Experimental plasma physics intern.
What I do, day to day:
I have done device testing, modeling and optimization on various antennae. The aim is to build a new diagnostic to measure plasma mass density fluctuations on the high field side of a tokamak, a nuclear fusion reactor concept.
This is my first major internship in science off campus. I have been accepted to intern in the fall semester at Princeton Plasma Physics Laboratory, where the primary focus of all of their research is fundamental plasma physics and nuclear fusion energy.
Most valuable part of this experience:
Networking with prospective employers and colleagues has proven to be valuable already, but like most science internships, I benefited most from the practical skills I've had to acquire to do my research.
Advice for students considering internships:
I would say that networking beats just about any other way to secure an opportunity. I have benefitted most from putting myself out there and initiating contact with physicists and engineers working in my field on my own time.

____

• _STUDY QUESTIONS_
A) Could you output the internship profile word for word, starting at "This is my first" and ending at "nuclear fusion energy."?
B) Can you pick up the internship profile after its last sentence and keep writing it?
The listing that comes after this point is drawn from a separate source.

• _MATERIAL SHOWN_
____

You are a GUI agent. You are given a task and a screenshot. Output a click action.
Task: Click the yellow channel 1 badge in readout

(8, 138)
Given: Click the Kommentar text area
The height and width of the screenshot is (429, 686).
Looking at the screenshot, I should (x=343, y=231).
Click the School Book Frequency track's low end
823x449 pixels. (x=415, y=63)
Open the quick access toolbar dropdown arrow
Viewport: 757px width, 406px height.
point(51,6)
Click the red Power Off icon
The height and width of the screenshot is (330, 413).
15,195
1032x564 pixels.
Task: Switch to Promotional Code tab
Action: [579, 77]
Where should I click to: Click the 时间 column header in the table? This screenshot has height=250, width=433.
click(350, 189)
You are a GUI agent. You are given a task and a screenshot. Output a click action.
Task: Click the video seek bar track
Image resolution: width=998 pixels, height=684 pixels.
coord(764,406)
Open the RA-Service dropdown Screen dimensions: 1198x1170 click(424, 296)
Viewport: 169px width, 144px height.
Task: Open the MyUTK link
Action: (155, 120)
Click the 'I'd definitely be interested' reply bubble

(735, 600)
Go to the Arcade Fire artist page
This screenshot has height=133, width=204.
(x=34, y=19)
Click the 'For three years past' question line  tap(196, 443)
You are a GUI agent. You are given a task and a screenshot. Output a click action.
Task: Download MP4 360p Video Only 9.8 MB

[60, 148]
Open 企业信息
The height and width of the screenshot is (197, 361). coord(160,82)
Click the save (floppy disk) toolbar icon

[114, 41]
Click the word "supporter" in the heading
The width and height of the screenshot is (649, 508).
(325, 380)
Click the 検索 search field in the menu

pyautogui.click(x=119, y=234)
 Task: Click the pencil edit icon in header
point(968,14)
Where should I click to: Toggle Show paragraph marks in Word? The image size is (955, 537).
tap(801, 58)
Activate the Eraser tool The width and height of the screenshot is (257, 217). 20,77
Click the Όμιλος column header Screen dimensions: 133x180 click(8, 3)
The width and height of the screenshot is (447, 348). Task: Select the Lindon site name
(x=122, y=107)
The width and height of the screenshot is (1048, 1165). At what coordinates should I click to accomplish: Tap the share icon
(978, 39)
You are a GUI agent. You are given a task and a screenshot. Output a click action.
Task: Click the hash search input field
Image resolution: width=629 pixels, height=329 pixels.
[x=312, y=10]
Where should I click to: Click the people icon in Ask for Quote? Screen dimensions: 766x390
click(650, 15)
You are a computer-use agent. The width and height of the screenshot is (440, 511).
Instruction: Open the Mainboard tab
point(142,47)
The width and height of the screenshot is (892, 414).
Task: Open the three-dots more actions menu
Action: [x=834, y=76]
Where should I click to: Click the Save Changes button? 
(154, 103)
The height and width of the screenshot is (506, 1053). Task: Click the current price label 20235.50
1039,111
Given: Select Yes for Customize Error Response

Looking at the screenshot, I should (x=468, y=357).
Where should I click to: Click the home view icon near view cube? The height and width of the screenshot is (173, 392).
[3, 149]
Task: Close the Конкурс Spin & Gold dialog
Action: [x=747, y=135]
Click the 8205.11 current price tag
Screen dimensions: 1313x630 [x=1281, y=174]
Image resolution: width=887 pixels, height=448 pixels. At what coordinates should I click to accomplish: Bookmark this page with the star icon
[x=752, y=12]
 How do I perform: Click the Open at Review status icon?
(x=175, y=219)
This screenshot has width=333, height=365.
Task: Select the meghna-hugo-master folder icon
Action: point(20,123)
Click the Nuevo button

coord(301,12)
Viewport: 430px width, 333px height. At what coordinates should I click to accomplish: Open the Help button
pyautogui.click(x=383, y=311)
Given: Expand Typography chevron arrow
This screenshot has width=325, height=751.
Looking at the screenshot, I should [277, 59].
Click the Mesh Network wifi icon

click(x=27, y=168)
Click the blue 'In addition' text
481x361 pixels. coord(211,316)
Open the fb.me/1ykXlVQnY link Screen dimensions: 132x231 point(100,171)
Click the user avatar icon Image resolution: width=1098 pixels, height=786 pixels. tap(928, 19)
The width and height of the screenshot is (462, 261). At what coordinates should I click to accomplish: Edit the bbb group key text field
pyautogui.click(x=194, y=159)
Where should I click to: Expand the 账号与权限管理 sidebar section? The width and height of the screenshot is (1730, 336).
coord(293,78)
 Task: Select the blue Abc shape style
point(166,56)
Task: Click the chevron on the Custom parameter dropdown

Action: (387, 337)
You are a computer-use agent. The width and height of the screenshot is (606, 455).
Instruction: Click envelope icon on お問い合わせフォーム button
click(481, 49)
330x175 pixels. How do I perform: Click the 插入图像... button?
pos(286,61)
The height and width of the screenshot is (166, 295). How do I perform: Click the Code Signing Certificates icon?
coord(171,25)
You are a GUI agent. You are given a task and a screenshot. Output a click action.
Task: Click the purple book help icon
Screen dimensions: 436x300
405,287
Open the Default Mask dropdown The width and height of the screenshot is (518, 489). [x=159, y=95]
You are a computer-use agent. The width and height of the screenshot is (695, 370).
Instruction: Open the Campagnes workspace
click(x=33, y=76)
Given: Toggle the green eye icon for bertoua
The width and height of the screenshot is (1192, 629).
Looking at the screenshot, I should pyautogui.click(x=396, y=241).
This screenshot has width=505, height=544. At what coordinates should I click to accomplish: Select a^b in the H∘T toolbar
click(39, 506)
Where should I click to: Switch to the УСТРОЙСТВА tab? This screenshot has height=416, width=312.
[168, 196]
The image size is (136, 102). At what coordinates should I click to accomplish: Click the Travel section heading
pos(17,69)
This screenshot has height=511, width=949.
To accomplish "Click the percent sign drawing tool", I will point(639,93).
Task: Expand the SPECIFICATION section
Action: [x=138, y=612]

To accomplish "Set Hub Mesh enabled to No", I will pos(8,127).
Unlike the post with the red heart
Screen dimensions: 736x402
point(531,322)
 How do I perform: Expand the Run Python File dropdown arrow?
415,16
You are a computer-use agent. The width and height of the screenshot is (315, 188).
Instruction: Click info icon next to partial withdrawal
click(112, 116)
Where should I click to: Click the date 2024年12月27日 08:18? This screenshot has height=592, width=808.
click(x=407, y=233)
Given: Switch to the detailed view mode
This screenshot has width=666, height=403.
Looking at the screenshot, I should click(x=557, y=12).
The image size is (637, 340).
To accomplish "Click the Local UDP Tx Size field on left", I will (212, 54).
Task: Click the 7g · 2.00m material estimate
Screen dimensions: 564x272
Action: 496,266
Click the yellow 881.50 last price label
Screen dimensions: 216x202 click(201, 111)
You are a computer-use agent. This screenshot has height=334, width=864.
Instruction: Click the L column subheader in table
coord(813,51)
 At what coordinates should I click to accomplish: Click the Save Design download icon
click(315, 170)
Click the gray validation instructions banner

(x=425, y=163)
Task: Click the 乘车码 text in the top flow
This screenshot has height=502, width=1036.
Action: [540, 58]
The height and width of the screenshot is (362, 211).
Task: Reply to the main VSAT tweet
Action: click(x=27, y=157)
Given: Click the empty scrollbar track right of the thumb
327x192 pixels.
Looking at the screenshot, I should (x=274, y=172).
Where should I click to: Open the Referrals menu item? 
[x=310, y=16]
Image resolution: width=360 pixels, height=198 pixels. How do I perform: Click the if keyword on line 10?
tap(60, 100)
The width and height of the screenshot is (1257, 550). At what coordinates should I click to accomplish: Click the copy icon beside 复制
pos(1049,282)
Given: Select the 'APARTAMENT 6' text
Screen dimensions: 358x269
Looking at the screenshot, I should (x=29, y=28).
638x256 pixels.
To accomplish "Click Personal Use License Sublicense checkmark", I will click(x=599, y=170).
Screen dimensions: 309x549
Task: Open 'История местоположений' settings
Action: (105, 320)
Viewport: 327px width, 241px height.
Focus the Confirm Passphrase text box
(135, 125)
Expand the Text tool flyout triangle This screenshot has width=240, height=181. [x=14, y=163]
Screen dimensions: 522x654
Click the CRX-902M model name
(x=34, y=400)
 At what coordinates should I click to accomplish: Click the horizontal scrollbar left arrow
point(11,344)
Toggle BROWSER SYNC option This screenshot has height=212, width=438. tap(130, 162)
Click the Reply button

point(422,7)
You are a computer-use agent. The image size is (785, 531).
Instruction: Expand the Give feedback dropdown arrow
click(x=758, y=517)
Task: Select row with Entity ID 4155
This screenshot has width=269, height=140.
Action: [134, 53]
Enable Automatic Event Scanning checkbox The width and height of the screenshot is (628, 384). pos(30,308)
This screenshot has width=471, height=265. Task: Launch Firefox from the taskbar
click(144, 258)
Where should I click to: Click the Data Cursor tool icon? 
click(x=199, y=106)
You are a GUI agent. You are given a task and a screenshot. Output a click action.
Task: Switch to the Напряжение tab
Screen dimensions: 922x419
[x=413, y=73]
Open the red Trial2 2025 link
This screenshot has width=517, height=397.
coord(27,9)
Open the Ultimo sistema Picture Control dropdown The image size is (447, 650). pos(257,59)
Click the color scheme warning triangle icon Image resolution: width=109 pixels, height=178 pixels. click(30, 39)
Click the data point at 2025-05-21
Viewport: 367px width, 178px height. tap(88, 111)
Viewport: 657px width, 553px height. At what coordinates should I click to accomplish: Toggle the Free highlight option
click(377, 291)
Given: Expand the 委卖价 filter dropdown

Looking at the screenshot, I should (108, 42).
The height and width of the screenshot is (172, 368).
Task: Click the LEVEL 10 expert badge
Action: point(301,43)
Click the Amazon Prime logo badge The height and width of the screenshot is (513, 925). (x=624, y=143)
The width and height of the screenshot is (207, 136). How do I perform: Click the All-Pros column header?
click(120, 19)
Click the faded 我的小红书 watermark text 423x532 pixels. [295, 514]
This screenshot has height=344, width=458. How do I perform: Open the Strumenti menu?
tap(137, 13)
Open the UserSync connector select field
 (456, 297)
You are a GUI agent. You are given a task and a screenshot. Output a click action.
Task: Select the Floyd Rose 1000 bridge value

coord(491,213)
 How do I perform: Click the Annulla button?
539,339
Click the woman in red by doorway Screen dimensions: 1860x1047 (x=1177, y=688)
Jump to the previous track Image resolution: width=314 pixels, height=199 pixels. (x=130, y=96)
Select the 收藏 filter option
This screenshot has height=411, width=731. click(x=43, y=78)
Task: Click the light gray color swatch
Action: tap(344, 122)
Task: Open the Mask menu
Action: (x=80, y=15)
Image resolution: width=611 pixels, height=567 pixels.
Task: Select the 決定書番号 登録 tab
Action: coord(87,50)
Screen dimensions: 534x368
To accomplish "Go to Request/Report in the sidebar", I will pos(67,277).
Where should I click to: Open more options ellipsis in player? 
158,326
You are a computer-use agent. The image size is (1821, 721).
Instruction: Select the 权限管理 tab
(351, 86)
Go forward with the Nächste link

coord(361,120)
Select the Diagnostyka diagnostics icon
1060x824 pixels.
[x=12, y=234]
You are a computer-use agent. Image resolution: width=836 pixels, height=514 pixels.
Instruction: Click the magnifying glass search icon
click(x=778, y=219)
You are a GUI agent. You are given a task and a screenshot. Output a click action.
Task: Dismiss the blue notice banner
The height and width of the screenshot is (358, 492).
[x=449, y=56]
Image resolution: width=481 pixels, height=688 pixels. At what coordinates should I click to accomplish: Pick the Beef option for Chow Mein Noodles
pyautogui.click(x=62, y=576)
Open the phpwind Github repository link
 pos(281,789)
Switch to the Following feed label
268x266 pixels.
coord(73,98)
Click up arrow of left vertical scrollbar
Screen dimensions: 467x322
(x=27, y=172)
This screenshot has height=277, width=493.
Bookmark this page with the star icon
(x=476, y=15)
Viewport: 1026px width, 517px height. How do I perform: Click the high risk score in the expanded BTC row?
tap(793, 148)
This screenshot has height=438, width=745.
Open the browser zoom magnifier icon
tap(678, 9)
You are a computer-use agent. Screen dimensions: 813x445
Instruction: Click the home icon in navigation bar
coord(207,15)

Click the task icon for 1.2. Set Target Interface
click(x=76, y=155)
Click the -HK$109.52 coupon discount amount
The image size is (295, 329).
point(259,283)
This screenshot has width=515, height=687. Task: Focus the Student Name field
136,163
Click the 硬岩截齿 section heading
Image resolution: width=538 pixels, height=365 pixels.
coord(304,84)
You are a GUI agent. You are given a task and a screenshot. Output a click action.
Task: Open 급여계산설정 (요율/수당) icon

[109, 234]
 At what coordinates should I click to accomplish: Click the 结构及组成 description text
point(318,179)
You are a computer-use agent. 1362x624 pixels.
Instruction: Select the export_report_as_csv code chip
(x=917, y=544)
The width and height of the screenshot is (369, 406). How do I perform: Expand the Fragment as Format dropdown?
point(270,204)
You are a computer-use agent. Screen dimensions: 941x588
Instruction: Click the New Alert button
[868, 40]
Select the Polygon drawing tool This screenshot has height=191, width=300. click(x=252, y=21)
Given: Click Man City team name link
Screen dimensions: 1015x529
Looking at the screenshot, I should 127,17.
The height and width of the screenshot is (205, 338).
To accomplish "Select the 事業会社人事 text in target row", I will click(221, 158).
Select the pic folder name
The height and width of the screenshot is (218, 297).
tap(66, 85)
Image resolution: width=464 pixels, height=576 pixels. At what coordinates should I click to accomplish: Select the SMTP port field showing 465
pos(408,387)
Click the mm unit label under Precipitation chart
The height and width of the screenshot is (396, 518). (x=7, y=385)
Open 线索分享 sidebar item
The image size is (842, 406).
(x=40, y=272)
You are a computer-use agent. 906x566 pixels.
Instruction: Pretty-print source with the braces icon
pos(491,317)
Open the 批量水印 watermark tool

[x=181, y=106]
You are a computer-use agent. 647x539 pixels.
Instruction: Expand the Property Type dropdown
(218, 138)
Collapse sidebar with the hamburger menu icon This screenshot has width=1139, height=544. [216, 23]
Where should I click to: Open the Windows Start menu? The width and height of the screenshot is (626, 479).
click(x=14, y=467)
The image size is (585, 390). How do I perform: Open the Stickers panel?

____

• _ANSWERS_
A)
This is my first major internship in science off campus. I have been accepted to intern in the fall semester at Princeton Plasma Physics Laboratory, where the primary focus of all of their research is fundamental plasma physics and nuclear fusion energy.

B)
How this internship has helped me:
This internship is a taste of the self-directed learning and research that will define my life in graduate school and afterward. My internship in the fall will be similar, and after that I will know if research is the right career path for me.
I plan to go on to graduate school to get my Ph.D. in plasma physics. I want to dedicate my career to developing energy technology that measures up to the growing needs of our increasingly power-hungry world.